THE TASK:
The response should contain every record, reproduced exactly.

RECORD SET:
::::

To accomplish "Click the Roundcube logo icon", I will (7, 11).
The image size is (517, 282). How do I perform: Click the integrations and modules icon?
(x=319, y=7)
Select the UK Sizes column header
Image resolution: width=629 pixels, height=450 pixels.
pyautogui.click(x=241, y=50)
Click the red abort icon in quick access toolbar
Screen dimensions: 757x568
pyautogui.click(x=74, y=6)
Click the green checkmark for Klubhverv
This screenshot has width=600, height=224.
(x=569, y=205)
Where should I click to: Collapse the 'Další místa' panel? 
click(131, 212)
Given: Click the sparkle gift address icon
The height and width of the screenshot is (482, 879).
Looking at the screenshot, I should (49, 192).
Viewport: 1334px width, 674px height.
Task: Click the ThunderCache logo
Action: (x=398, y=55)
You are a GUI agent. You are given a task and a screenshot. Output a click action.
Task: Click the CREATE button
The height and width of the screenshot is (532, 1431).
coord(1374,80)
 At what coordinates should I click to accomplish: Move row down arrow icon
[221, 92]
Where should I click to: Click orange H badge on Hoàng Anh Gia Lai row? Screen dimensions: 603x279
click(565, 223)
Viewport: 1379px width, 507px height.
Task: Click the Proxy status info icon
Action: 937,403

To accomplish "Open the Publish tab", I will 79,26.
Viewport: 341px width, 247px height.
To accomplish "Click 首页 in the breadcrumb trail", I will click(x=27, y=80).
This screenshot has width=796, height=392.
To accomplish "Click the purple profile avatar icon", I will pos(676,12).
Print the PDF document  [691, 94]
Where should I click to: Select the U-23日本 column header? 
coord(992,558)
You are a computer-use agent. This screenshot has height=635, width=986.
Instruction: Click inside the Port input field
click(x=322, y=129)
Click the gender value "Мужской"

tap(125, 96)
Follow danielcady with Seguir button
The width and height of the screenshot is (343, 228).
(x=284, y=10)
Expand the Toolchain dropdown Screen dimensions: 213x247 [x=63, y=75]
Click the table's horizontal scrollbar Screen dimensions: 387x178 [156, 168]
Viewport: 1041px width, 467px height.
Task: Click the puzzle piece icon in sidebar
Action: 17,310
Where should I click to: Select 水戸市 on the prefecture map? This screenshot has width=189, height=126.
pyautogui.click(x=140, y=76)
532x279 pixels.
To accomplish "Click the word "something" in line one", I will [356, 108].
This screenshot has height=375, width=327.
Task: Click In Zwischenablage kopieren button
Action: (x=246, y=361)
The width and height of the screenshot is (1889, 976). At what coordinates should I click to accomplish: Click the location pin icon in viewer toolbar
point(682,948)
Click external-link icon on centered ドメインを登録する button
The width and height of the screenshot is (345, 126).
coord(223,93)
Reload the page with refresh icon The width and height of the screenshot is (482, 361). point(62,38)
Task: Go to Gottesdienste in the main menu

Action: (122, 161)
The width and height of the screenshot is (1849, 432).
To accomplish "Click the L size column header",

::::

SOLUTION TO THIS EXERCISE:
To accomplish "Click the Roundcube logo icon", I will (7, 11).
The image size is (517, 282). How do I perform: Click the integrations and modules icon?
(x=319, y=7)
Select the UK Sizes column header
Image resolution: width=629 pixels, height=450 pixels.
pyautogui.click(x=241, y=50)
Click the red abort icon in quick access toolbar
Screen dimensions: 757x568
pyautogui.click(x=74, y=6)
Click the green checkmark for Klubhverv
This screenshot has width=600, height=224.
(x=569, y=205)
Where should I click to: Collapse the 'Další místa' panel? 
click(131, 212)
Given: Click the sparkle gift address icon
The height and width of the screenshot is (482, 879).
Looking at the screenshot, I should (49, 192).
Viewport: 1334px width, 674px height.
Task: Click the ThunderCache logo
Action: (x=398, y=55)
You are a GUI agent. You are given a task and a screenshot. Output a click action.
Task: Click the CREATE button
The height and width of the screenshot is (532, 1431).
coord(1374,80)
 At what coordinates should I click to accomplish: Move row down arrow icon
[221, 92]
Where should I click to: Click orange H badge on Hoàng Anh Gia Lai row? Screen dimensions: 603x279
click(565, 223)
Viewport: 1379px width, 507px height.
Task: Click the Proxy status info icon
Action: 937,403

To accomplish "Open the Publish tab", I will 79,26.
Viewport: 341px width, 247px height.
To accomplish "Click 首页 in the breadcrumb trail", I will click(x=27, y=80).
This screenshot has width=796, height=392.
To accomplish "Click the purple profile avatar icon", I will pos(676,12).
Print the PDF document  [691, 94]
Where should I click to: Select the U-23日本 column header? 
coord(992,558)
You are a computer-use agent. This screenshot has height=635, width=986.
Instruction: Click inside the Port input field
click(x=322, y=129)
Click the gender value "Мужской"

tap(125, 96)
Follow danielcady with Seguir button
The width and height of the screenshot is (343, 228).
(x=284, y=10)
Expand the Toolchain dropdown Screen dimensions: 213x247 [x=63, y=75]
Click the table's horizontal scrollbar Screen dimensions: 387x178 [156, 168]
Viewport: 1041px width, 467px height.
Task: Click the puzzle piece icon in sidebar
Action: 17,310
Where should I click to: Select 水戸市 on the prefecture map? This screenshot has width=189, height=126.
pyautogui.click(x=140, y=76)
532x279 pixels.
To accomplish "Click the word "something" in line one", I will [356, 108].
This screenshot has height=375, width=327.
Task: Click In Zwischenablage kopieren button
Action: (x=246, y=361)
The width and height of the screenshot is (1889, 976). At what coordinates should I click to accomplish: Click the location pin icon in viewer toolbar
point(682,948)
Click external-link icon on centered ドメインを登録する button
The width and height of the screenshot is (345, 126).
coord(223,93)
Reload the page with refresh icon The width and height of the screenshot is (482, 361). point(62,38)
Task: Go to Gottesdienste in the main menu

Action: (122, 161)
The width and height of the screenshot is (1849, 432).
To accomplish "Click the L size column header",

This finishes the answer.